# replacing power supply capacitor



## Bonzoso (Sep 15, 2011)

Hi all,

My power supply on my dell OptiPlex went kaput and I took it apart to look at the capacitors. I found one that is bulging and want to replace it. Problem is, it and a lot of the other components are covered with this white gooey like caulk which I am assuming is to dampen vibrations and such. How do I get this stuff away from the capacitor I want to remove? It's all a very tight fit in this ps. Thanks for any help.


----------



## GrayHair (Apr 9, 2015)

Bulging electrolytics are a bad sign. If the cap has vented, that "white gunk" could be electrolyte and if it has gotten on any boards, it's wise to clean it off. The other caps are the same age and are probably due for replacement as well. After all, a stable output to the computer is what you are after.

Now I'm from the "anyone can replace, but it takes a craftsman to repair" school of thought, but considering the cost of a power supply, I'd just replace it. After replacing, you can go through the old one and decide if you want to repair it.

Personally, I wouldn't put a repaired power supply in a computer.
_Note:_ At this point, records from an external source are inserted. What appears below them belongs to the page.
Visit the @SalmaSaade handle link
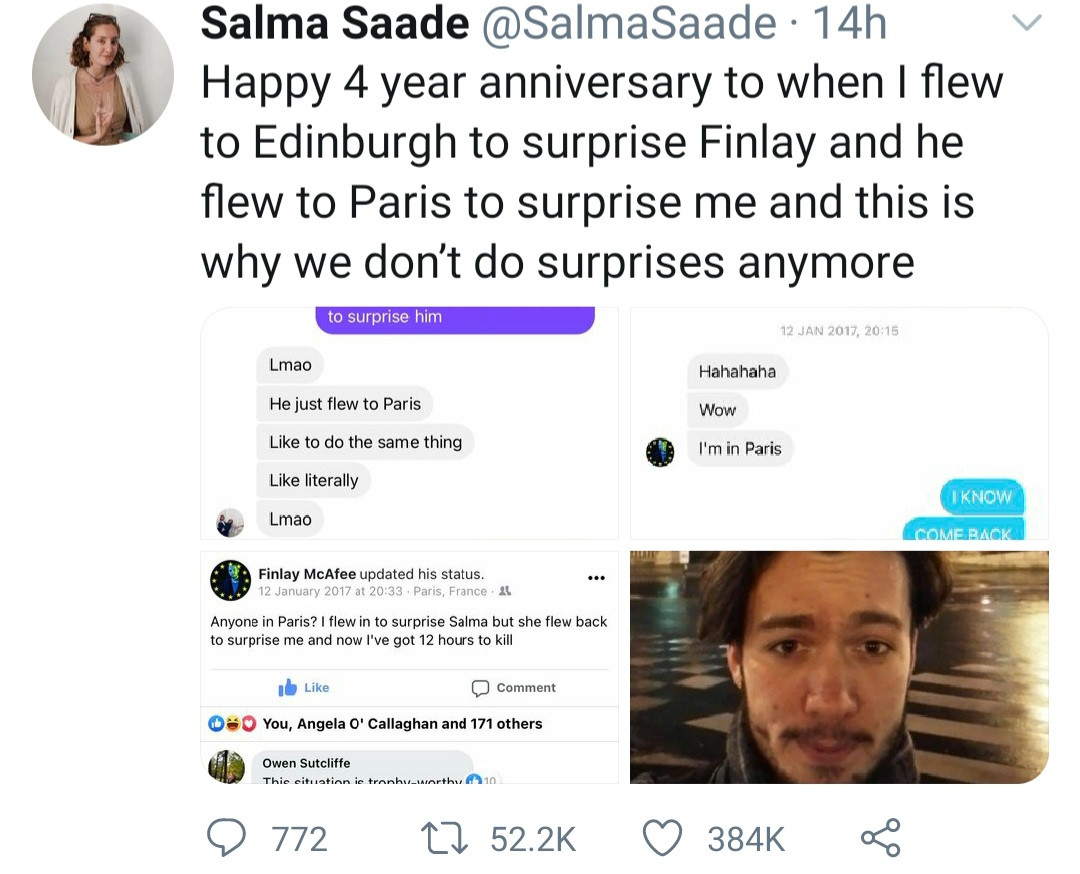 click(x=629, y=23)
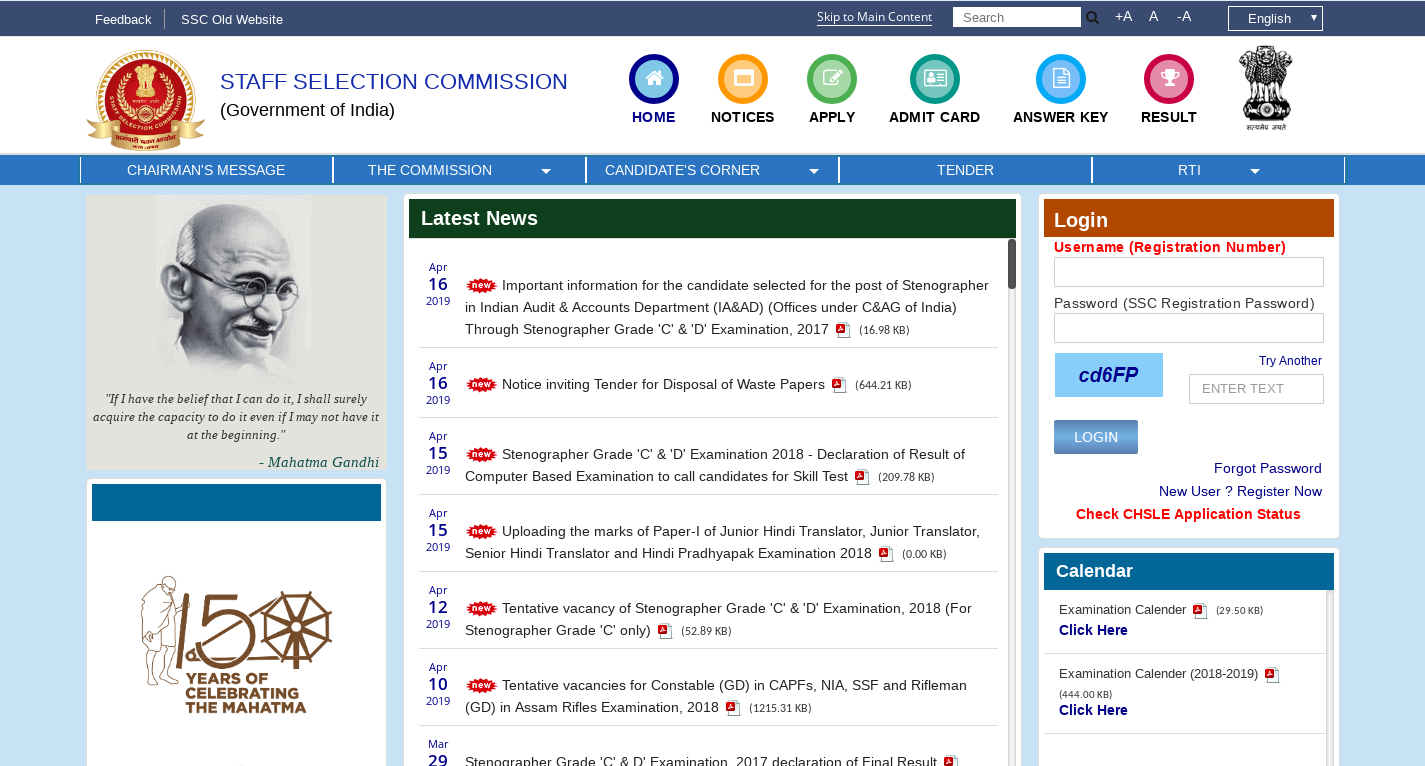Open the TENDER menu item
This screenshot has height=766, width=1425.
(x=964, y=170)
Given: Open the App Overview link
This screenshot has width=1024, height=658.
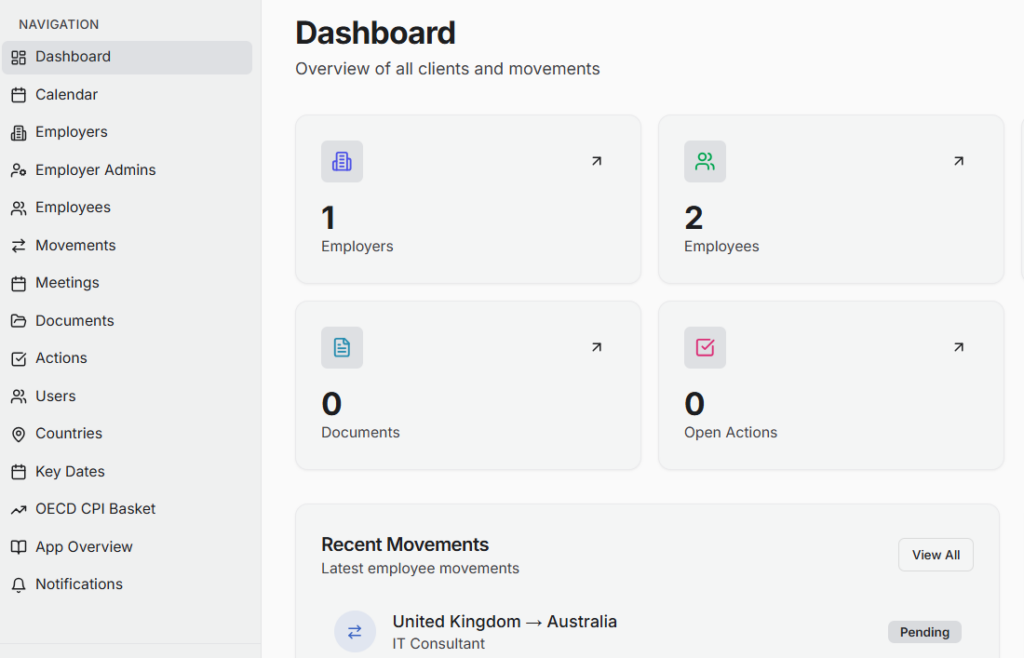Looking at the screenshot, I should (x=83, y=547).
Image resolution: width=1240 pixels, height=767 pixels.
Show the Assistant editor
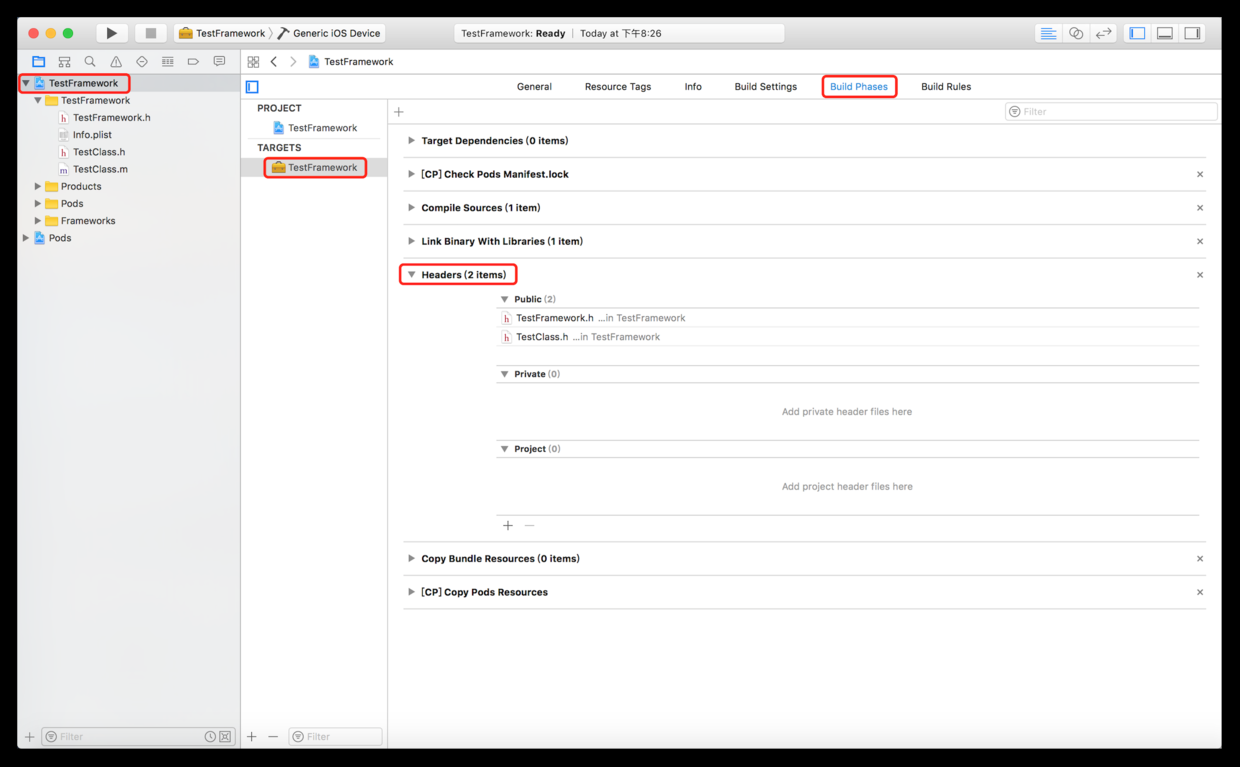(x=1076, y=33)
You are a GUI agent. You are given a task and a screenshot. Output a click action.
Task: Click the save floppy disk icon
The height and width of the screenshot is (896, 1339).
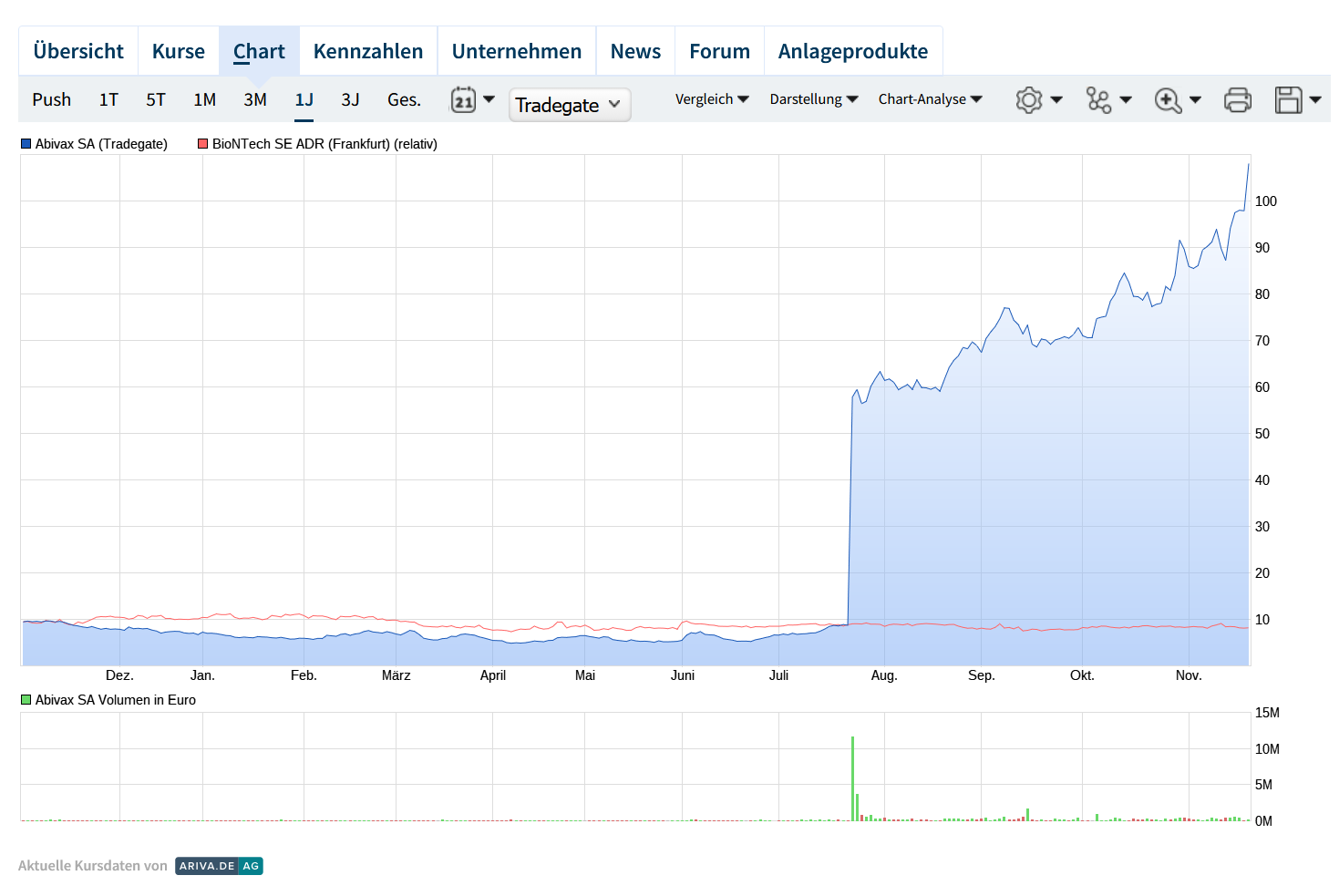1288,99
If there's a problem, the result could be disastrous. As a project or bench power supply, I would use repaired in a minute (at first I wrote "in a flash", but decided that's not a good phrase when talking about power). *NOTE:* Some power supplies need to see a "load" before they will power up. Google “testing computer power supply”.

I'm in the process of recapping a 45 year old guitar amp that gives me a lot more room than you'll have, and it's still a pain. However, most of my pain is finding today's equivalent caps.


----------



## mako1 (Jan 7, 2014)

Agree with Gray hair on this one.I have built many custom electronic components over the years .Mostly custom amplifiers ,not computer power supplies but caps ar caps and electronics are the same in general.
Just replace the power supply.They can be had for relatively cheap price.
You would probably have to order the caps and pay shipping,clean up the old mess,solder in the new and unless you are experienced and have the ability to troubleshoot ,may have to buy a new power supply after you get done with it.
go to www.newegg.com and buy a new one for way less than your trouble.If you have to ask these questions on a forum you probably do not have the experience to fix it correctly.


----------



## Bonzoso (Sep 15, 2011)

Thanks for the input greyhair. The white gunk as I said is probably a dampening material to keep components from vibrating loose in the presence of the large fan that is squeezed into this ps. It is clearly not coming from the caps and is also all over other components. I've got some experience in amps and such from back in the 70's and 80's but this is my first time inside a computer ps. My reading on the internet kind of explains the goo but I haven't heard from any of the computer guys as to how they deal with getting this crap off the components when they want to do repairs. As for a new ps, not worth it in my book. Cost is upward of $70 vs a couple bucks for new caps and computer is almost 8 yrs old. Who knows what or when something else will go and I'd rather keep patching until I can't patch no more. I do get satisfaction out of fixing stuff and not paying out more big bucks to "the man".


----------



## mako1 (Jan 7, 2014)

I understand your point.The gray gunk is nothing more than a silicone base substance like caulk to keep the components where they should be .all you can do is peel or scrape it off .No easy solution .these components are not made to be worked on these days.Just replaced.
I have worked on many of them over the years and see your point .They just don't make anything simple to work on because they don't want you to.That's why I stick with vintage amps and love them.
Computer components are simply not made to be worked on but swapped out.That's how you can buy a whole new computer for $400.


----------



## Bonzoso (Sep 15, 2011)

Thanks for the post mako. Yeah. I guess I'll just start digging at it. To be honest I do think it's more of a way of discouraging folks, whether they are knowledgeable or not, from fixing these components themselves for a pittance compared with buying new. Way of the world now. Unfortunately not everyone has the means to go out and buy new every time some piece of Chinese crap goes kaput. I'll keep buckin' the system as long as I can get away with it. Thanks again.


----------



## mako1 (Jan 7, 2014)

Be aware that electrolytic capacitors will hold a charge for long after they are unplugged unless they have a bleed resistor wired to them.


----------



## Bonzoso (Sep 15, 2011)

mako1 said:


> Be aware that electrolytic capacitors will hold a charge for long after they are unplugged unless they have a bleed resistor wired to them.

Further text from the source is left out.